いやそもそも、と思って財布を開く。高三の春休み、そういえばバイトをしていたんだっけ、とりあえず二万円と、あとは預金か。といっても、せいぜい十万くらいだろう。


高校生だし、当面は大丈夫か。一安心。


「そういえば」


「ん」


「髪の長い女の人と、頭のおかしい人はなんだったんですか?」


「ああ、放課後の時か」


頭のおかしい男は、春原だろう。本人は髪の色のつもりで言ったのだろうが、うまい具合のダブルミーニングだった。


「別に大したことじゃない」


笑い混じりに説明する。


「春原がいちゃもんつけてるだけだよ」


春原が俺とつるんでいること、ごく最近智代に出会い、まだ名も知らない間柄であること、彼女が後に生徒会長にもなること。

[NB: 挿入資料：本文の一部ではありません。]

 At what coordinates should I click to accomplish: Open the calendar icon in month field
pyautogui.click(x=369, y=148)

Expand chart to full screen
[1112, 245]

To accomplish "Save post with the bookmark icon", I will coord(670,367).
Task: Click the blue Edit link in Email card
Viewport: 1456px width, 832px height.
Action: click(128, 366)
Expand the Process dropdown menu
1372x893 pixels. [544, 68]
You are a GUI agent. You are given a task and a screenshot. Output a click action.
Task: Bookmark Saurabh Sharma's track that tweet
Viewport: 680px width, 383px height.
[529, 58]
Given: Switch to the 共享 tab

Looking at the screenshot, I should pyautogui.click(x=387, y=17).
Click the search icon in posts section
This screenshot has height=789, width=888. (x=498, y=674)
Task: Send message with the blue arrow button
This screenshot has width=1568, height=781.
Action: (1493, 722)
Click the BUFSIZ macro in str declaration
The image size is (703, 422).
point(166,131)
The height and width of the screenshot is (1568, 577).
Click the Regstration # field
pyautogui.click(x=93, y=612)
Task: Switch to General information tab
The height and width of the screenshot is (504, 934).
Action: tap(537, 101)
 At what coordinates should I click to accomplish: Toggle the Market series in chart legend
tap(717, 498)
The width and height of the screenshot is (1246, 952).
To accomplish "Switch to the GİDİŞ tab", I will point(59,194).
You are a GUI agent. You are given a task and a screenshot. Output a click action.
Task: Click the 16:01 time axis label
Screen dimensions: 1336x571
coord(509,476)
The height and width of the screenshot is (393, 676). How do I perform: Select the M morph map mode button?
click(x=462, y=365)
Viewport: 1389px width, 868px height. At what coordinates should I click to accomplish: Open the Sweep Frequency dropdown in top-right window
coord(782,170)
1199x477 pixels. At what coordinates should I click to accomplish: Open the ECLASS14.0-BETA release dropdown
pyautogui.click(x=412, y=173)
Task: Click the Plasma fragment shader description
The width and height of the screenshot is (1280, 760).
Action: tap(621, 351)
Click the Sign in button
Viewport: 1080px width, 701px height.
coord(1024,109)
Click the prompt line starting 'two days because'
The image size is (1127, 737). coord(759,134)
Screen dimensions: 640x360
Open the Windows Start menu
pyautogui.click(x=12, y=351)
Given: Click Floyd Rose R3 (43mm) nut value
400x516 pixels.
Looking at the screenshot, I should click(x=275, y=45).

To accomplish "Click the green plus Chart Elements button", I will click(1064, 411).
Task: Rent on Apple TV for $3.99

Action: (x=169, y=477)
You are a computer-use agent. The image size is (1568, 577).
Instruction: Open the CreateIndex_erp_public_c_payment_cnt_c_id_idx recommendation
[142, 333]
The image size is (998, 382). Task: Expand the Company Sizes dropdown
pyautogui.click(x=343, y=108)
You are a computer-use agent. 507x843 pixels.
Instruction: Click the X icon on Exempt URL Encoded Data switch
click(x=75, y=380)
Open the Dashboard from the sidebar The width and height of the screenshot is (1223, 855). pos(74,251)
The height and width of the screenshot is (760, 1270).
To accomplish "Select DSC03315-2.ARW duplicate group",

風子はもの珍しそうに、ふんふん頷きながら話を聞いていた。


やがて日が沈み、ファミレスで夕飯を食べ(風子はデザートも食べた)、帰途に着く。


なんだか、娘に対しているみたいだな…。


風子に接しながらそう思い、少し、胸が痛む。




夜。おやすみを言って風子は一階、俺は二階。


目を閉じると、眠りはすぐに訪れた。